The 2014 “It’s a Man’s (Celluloid) World” study by San Diego State University’s Center for the Study of Women in Television and Film shows that female characters made up just 12 percent of protagonists in the top 100 domestic-grossing films of 2014. This figure is three percent below 2013’s study and four percent below the number in 2002.
Broadening the scope a bit, women made up 29 percent of major characters, and 30 percent of all speaking characters, the same percentage as 2013.
Racial diversity among the female roles also saw a dip in certain areas. Black and Latino female roles declined, while Asian female roles saw a slight increase in number. Eleven percent of female characters were black, four percent were Latina, and four percent were Asian.

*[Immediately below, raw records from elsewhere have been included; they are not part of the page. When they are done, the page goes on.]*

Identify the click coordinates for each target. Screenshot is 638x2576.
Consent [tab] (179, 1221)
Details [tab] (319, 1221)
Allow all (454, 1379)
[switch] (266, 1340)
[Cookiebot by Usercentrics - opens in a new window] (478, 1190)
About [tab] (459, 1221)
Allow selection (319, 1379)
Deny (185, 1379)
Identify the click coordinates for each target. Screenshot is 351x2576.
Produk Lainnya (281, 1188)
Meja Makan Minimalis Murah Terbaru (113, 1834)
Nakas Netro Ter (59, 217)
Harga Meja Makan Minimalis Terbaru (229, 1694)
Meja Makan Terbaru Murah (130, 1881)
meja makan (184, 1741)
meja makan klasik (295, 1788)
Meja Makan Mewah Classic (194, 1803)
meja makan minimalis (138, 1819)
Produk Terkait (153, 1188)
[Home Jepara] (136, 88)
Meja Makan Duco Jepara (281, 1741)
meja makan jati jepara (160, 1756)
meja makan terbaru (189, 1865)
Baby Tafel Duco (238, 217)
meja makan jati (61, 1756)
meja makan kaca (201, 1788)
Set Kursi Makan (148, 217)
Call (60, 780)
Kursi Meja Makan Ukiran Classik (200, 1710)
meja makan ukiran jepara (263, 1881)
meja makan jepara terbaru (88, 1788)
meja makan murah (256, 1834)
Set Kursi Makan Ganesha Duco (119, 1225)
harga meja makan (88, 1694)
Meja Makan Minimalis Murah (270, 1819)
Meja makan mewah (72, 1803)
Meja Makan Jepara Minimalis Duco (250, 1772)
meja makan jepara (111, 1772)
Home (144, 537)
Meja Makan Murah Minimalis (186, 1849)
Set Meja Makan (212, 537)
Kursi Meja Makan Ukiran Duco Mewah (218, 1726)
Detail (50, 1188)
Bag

Furthermore, the types of roles for women left much to be desired. According to the study, most female characters skewed younger than their male counterparts, and they were more likely to be identified by domestic roles like wife, mother and girlfriend.
“The chronic under-representation of girls and women reveals a kind of arrested development in the mainstream film industry,” said Dr. Martha Lauzen, executive director of the Center for the Study of Women in Television and Film at SDSU. “Women are not a niche audience and they are no more ‘risky’ as filmmakers than men. It is unfortunate that these beliefs continue to limit the industry’s relevance in today’s marketplace.”
For the study, 2,300 characters appearing in the top grossing American films of 2014 were analyzed, and comparisons were made to the most recent figures with findings from 2013, 2011 and 2002, for a total of more than 9,000 characters appearing in approximately 400 films.
The onscreen representation seems to reflect women in the industry who work behind the scenes as well. A different study conducted by Lauzen’s team found that women made up only 17 percent of directors, writers, executive producers, producers, editors, and cinematographers who worked on the Top 250 domestic grossing movies of 2014.